• _Problema proposto 1_
Para cada afirmação abaixo, responda sim ou não conforme ela concorde ou não com o texto sobre Sydney Pollack, citando literalmente as palavras do texto que decidem a resposta.
(a) A filosofia surgiu no século 6 a.C.
(b) “A Intérprete” foi o primeiro trabalho de Pollack como diretor.
(c) Em “Uma Vida em Suspense”, o estudante de psicologia atua como voluntário num programa de prevenção de suicídios.
• _Problema proposto 2_
Escreva a continuação do texto sobre Sydney Pollack, começando logo depois da última frase apresentada.

• _Trecho citado_
Enquanto o mundo ao redor segue seu roteiro de loucura, caos, crime e morte, nos limites da Organização das Nações Unidas, em Nova York, diplomatas e chefes de Estado discutem o futuro da humanidade. Com o surgimento da filosofia, no século 6 a.C., o homem consegue alguma explicação para as muitas inquietações da alma humana. Ao tentar entender o que vai no espírito de cada indivíduo, tomando justamente o caráter de especificidade, em que cada um é responsável por suas próprias escolhas, pelo caminho que decide trilhar — que por tortuoso que seja, sempre pode conduzir a algum lugar de proveito —, por seus malogros e suas glórias, o pensamento filosófico se organiza a fim de dar à vida uma ideia de que tudo converge para um mesmo fim, que, em resumidas palavras, remonta à interação com os outros e, por óbvio, ao modo como processamos essas novas informações à luz da nossa própria visão acerca da existência com o intuito de alcançar um aprimoramento da alma. Muitas vezes tida por algo hermético, reputação injusta, cuja aplicação é reservada a uns poucos iniciados, dada a sua natureza ser calcada no conhecimento mais refinado, a filosofia se faz também no dia, uma vez que estamos sempre nos defrontando com circunstâncias provocativas, desafiadoras, que exigem de nós decisões rápidas, eficazes e, muitas vezes, definitivas. Ou seja, a filosofia nada mais é que a escolha do que se apresenta como o melhor caminho, não para nós nem pautado pelo que nós julgamos a decisão mais reta, mas para a coletividade, que pode ser um casal ou todo o gênero humano, fundamentada sobre valores universais. Quiçá um sonho, mas o sonho de uma legião de sonhadores.
O descompasso entre realidade e utopia se agrava quando a personagem-título de “A Intérprete” (2005) flagra uma conversa nada amistosa, e dessa forma acaba por provocar a desconfiança de um policial sobre sua figura insuspeita. No último trabalho de uma carreira de quase cinco décadas, Sydney Pollack (1934-2008) presenteia o espectador com um grande filme, em que tudo quanto se vê faz questão de ter diversos pontos de vista, cada qual mais intrincado que o outro. Contando com uma vasta experiência, primeiro diante das câmeras e pouco depois como diretor, Pollack é um modelo de polivalência no cinema. Sua estreia, como ator, em “Obsessão de Matar” (1962), dirigido por Denis Sanders (1929-1987), foi logo seguida da realização do primeiro projeto como empreendedor na indústria cinematográfica. No poético “Uma Vida em Suspense” (1965), Pollack faz a transição da promissora jornada de galã que se vinha erigindo para a sofisticação como diretor ao contar a desventura de um estudante de psicologia, voluntário num programa para a prevenção de suicídios, ao travar contato com uma dona de casa prestes a cometer uma loucura. A fixação por figuras atormentadas, da mesma forma que a imagem da comunicação servindo como esteio para salvar ou perder vidas e a paz de espírito de indivíduos comuns, despontava num trabalho esteticamente complexo, repleto de metáforas acerca da necessidade de superar obstáculos imprevistos. Em “A Intérprete”, o diretor mantém o ímpeto de buscar explicações para os fenômenos misteriosos das relações entre os homens, de maneira a fortalecer os detalhes.

• _Itens extraídos_
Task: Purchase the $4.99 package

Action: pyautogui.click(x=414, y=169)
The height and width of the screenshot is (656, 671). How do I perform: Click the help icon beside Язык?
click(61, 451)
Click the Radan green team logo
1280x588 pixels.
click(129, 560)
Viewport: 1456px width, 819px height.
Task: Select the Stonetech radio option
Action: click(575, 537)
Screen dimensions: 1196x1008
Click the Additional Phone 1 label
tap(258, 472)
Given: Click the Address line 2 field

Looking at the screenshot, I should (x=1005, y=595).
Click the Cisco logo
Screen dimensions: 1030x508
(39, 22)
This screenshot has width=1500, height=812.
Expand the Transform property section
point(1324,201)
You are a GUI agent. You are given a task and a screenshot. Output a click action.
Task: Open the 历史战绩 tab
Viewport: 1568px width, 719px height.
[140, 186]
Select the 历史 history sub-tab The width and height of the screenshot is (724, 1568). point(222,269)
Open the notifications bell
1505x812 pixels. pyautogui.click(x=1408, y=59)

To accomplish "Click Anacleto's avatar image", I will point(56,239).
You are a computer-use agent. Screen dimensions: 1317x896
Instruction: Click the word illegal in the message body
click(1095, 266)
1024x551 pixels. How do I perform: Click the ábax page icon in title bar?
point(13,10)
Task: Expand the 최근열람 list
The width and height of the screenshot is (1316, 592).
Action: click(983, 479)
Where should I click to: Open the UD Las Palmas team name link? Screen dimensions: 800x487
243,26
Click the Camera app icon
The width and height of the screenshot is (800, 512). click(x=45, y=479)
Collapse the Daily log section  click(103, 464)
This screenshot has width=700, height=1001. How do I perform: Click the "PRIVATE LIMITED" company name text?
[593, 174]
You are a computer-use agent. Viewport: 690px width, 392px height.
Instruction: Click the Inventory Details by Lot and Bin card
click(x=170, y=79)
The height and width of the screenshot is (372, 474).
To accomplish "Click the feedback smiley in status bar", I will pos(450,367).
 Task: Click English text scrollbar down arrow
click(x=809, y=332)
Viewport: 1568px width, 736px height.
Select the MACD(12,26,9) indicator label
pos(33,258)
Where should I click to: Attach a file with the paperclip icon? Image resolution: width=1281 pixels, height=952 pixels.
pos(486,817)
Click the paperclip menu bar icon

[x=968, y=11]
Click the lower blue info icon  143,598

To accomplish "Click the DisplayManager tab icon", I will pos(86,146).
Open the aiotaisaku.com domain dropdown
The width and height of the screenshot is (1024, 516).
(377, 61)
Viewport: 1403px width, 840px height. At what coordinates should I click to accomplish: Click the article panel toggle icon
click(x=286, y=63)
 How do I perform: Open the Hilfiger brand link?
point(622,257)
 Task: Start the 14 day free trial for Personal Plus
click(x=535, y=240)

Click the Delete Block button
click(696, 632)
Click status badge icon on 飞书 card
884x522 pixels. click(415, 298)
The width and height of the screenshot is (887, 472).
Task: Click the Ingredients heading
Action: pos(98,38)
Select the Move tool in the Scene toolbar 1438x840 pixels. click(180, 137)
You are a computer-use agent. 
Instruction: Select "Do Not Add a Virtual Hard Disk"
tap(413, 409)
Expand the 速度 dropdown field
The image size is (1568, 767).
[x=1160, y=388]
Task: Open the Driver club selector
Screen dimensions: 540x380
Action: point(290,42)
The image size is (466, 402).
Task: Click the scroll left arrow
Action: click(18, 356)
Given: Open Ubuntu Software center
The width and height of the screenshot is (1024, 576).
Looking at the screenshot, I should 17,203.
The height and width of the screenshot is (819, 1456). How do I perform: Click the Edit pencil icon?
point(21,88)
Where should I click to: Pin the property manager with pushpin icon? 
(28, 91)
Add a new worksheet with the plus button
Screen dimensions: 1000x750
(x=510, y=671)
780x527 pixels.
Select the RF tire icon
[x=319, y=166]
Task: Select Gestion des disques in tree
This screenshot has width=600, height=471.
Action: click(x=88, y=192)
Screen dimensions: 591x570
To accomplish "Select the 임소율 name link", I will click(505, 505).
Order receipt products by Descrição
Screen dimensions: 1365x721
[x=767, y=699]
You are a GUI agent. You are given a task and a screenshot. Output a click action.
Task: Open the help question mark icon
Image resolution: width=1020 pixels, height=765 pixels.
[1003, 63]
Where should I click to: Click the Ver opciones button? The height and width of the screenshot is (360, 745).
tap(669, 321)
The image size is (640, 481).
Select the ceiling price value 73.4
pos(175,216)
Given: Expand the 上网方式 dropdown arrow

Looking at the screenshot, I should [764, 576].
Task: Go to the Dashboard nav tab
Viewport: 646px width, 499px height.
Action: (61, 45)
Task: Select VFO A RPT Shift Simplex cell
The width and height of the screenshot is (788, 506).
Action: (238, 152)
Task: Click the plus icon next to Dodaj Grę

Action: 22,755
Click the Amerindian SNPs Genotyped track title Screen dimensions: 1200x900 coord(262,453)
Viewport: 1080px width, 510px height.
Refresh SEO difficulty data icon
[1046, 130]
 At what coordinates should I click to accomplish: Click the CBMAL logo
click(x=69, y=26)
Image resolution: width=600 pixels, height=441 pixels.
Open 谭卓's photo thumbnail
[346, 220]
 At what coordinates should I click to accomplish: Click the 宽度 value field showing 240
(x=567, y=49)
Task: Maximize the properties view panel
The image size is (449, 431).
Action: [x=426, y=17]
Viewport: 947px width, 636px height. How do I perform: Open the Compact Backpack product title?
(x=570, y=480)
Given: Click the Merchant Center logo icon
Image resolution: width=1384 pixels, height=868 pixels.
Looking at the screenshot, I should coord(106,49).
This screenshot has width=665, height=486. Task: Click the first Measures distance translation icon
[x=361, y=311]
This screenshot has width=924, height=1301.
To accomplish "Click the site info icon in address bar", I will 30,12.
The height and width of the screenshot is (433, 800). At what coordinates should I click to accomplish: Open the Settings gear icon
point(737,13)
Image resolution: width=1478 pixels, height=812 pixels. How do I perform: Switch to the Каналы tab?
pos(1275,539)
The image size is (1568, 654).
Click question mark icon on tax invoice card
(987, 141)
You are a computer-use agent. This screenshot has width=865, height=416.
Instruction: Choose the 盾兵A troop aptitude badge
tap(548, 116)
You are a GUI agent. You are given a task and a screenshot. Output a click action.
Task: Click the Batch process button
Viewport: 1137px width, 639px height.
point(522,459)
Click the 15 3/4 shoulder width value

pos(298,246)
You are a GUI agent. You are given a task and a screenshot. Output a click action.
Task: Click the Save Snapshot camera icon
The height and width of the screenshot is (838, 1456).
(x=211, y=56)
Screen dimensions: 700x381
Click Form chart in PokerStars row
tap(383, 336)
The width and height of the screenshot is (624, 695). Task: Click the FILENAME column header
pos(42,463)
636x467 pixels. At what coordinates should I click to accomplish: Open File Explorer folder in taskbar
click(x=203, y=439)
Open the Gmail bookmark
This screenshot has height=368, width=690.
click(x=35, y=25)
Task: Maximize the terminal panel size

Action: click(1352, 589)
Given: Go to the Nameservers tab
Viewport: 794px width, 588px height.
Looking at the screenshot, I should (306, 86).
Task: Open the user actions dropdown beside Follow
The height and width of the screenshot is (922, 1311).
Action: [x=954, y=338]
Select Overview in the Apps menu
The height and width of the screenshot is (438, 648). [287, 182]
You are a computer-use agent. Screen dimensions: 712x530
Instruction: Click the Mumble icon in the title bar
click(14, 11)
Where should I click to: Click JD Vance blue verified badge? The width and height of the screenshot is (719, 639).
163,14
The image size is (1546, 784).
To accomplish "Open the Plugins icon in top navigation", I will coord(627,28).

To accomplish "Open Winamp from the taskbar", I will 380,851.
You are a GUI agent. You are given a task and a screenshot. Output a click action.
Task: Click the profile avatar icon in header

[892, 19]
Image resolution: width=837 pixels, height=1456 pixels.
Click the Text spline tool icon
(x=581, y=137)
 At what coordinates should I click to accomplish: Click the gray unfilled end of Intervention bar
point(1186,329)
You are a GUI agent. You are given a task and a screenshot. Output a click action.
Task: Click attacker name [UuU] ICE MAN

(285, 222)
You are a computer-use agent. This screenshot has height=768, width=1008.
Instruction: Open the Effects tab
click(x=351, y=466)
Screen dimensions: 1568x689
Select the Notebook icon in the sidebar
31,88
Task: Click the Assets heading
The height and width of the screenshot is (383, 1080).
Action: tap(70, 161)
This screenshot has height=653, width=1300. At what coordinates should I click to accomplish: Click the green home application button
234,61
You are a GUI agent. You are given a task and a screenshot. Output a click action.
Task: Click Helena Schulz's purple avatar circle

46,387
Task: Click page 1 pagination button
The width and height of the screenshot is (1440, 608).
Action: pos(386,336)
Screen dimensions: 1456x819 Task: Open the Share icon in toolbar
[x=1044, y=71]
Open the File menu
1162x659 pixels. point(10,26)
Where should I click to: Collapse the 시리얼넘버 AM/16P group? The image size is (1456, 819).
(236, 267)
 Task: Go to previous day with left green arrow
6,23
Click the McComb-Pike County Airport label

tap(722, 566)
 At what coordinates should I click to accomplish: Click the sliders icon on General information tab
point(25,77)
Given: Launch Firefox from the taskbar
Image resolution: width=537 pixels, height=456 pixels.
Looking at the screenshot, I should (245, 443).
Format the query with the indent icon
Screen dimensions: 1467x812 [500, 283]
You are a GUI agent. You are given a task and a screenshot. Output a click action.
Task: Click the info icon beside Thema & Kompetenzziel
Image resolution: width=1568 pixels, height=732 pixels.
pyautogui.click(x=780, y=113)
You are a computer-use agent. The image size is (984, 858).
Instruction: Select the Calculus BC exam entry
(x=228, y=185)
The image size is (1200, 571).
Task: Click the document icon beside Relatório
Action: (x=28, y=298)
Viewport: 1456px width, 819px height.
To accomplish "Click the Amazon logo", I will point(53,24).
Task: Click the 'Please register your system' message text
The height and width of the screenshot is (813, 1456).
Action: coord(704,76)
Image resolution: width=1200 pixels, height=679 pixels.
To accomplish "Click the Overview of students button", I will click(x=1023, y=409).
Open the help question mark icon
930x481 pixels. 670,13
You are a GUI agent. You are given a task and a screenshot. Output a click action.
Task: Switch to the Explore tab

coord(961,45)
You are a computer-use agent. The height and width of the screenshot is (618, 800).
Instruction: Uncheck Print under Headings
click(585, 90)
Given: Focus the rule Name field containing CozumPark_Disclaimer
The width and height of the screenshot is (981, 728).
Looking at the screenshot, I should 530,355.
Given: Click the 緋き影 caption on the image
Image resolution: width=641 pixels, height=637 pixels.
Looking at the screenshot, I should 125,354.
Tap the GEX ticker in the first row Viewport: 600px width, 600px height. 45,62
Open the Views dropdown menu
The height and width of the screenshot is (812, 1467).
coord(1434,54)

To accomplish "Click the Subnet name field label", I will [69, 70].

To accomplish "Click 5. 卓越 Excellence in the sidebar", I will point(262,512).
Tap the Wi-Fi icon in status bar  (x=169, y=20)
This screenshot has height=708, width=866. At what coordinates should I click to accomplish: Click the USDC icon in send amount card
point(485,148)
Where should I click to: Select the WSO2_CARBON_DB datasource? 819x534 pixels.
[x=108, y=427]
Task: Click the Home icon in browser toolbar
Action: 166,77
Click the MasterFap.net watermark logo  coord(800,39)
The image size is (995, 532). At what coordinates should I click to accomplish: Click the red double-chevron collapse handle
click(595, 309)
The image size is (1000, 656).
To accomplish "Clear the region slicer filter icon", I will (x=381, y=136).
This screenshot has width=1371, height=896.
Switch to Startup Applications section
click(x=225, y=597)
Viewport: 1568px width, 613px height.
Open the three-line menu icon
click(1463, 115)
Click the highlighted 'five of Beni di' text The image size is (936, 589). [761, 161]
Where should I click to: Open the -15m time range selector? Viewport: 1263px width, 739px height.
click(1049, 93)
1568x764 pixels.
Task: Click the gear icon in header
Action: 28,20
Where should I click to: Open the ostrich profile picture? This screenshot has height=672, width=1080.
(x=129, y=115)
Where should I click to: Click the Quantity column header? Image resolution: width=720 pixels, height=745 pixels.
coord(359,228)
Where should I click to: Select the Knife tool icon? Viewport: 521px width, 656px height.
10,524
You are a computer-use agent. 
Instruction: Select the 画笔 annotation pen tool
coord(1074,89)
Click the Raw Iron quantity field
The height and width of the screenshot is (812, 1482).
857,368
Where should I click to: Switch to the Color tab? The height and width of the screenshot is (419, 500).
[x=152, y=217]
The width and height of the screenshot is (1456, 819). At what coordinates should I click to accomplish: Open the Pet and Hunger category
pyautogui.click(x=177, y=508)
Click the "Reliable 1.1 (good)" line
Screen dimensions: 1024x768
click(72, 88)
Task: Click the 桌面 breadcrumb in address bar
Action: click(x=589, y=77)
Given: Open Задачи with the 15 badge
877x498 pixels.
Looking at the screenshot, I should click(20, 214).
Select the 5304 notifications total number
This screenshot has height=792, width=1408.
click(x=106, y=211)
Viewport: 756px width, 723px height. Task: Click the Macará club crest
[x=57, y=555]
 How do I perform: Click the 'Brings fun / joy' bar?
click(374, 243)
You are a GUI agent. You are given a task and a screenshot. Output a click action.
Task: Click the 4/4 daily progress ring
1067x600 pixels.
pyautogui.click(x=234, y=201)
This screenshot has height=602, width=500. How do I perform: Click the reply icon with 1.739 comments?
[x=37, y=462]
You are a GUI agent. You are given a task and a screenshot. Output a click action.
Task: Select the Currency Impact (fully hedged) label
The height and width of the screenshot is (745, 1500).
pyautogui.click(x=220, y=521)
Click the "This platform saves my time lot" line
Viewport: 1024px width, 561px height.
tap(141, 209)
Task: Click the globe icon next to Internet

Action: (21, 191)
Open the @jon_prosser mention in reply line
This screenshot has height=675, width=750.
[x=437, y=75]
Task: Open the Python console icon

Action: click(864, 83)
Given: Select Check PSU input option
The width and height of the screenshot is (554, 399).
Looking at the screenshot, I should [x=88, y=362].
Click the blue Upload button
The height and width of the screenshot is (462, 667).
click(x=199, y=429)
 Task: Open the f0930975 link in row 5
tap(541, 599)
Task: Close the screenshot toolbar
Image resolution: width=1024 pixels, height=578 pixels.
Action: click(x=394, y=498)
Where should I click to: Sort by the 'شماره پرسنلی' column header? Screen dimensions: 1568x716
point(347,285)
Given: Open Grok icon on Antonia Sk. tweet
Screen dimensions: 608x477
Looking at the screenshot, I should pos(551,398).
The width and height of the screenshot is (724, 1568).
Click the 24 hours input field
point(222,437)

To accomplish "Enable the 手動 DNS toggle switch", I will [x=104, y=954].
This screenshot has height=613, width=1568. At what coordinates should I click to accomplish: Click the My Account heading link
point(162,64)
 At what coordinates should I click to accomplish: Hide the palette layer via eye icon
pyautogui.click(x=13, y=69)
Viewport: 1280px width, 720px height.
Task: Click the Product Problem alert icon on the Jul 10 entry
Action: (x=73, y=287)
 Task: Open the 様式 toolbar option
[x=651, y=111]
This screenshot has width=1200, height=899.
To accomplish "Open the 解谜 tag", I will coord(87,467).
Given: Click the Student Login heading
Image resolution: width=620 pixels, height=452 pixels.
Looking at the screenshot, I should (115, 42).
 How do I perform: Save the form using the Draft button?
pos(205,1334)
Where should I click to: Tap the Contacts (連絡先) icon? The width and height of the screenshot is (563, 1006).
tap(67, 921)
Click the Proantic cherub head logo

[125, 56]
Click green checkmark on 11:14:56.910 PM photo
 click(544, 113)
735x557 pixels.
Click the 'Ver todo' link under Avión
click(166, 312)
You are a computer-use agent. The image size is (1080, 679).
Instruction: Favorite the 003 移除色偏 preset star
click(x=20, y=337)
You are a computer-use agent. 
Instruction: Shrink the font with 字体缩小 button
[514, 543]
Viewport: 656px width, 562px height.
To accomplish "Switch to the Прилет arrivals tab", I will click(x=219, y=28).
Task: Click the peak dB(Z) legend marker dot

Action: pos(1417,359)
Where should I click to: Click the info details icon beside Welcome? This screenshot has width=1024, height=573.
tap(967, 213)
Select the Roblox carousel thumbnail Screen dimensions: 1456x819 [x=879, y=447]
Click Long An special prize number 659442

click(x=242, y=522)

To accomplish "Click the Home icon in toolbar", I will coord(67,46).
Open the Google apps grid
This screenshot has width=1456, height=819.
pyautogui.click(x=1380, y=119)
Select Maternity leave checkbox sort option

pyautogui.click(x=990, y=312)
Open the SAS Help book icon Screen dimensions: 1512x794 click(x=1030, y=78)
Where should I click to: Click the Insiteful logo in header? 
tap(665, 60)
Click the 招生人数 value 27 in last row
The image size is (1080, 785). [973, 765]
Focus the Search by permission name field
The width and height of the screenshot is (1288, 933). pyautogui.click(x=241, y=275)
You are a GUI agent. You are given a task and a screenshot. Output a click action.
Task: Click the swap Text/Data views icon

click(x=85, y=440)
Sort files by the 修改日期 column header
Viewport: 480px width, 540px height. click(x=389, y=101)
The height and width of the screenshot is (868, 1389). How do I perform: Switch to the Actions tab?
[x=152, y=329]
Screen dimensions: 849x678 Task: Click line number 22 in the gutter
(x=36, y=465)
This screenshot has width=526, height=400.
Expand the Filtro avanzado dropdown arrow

• _Resposta redigida 1_
(a) Sim: “Com o surgimento da filosofia, no século 6 a.C.”
(b) Não: “No último trabalho de uma carreira de quase cinco décadas”
(c) Sim: “um estudante de psicologia, voluntário num programa para a prevenção de suicídios”

• _Resposta redigida 2_
Silvia Broome, a tradutora vivida por Nicole Kidman, já deixava a sede da Organização das Nações Unidas, onde verte de um idioma para o outro declarações de chefes de Estado e autoridades de primeiro escalão do mundo todo. Com o toque de realismo necessário em enredos assim, o roteiro de Brian Ward, Charles Randolph, Scott Frank, Steven Zaillian e Martin Stellman, em cujo romance homônimo o longa é baseado, torna mais palpáveis os acontecimentos que se vão deslindar no decorrer da história, de um noir que fica mais evidente à medida que a personagem de Kidman se aproxima de Tobin Keller, o agente do Serviço Secreto de Sean Penn. Ao passo que um possível envolvimento romântico entre os dois nunca se concretiza — a despeito da última sequência, uma das mais bonitas da história do cinema ao retratar amores malfadados —, o caráter político da trama esquenta e esfria, até que fique definitivamente explícito quem são os mocinhos e os vilões.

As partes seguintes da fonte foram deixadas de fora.